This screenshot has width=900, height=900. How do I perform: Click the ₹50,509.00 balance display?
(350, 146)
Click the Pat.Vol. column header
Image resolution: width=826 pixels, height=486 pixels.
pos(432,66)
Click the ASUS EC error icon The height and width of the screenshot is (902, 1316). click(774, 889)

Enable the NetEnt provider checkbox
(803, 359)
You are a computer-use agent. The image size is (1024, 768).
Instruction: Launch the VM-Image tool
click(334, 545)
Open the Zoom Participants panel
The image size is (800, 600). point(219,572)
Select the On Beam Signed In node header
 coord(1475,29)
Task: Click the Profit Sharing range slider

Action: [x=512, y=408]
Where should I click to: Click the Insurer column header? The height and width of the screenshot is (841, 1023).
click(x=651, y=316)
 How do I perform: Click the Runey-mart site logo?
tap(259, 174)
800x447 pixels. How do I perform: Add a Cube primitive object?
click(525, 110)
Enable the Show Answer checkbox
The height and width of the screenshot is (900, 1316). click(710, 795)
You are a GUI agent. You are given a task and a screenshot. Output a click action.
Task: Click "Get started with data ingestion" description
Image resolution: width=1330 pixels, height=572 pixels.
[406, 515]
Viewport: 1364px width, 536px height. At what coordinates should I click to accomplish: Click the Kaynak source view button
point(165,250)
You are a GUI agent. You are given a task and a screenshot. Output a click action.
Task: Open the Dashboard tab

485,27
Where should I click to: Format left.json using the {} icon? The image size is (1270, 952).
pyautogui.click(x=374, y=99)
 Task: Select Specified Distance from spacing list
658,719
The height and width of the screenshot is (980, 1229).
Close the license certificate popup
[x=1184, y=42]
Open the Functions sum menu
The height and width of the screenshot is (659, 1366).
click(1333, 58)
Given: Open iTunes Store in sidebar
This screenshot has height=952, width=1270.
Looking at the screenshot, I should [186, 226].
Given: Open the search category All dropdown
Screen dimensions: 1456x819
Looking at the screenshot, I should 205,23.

+++

Exercise instructions: Which lines in the listing above contain the word "header"? Copy each of them in full.

Response to this exercise:
Click the Pat.Vol. column header
Select the On Beam Signed In node header
Where should I click to: Click the Insurer column header? The height and width of the screenshot is (841, 1023).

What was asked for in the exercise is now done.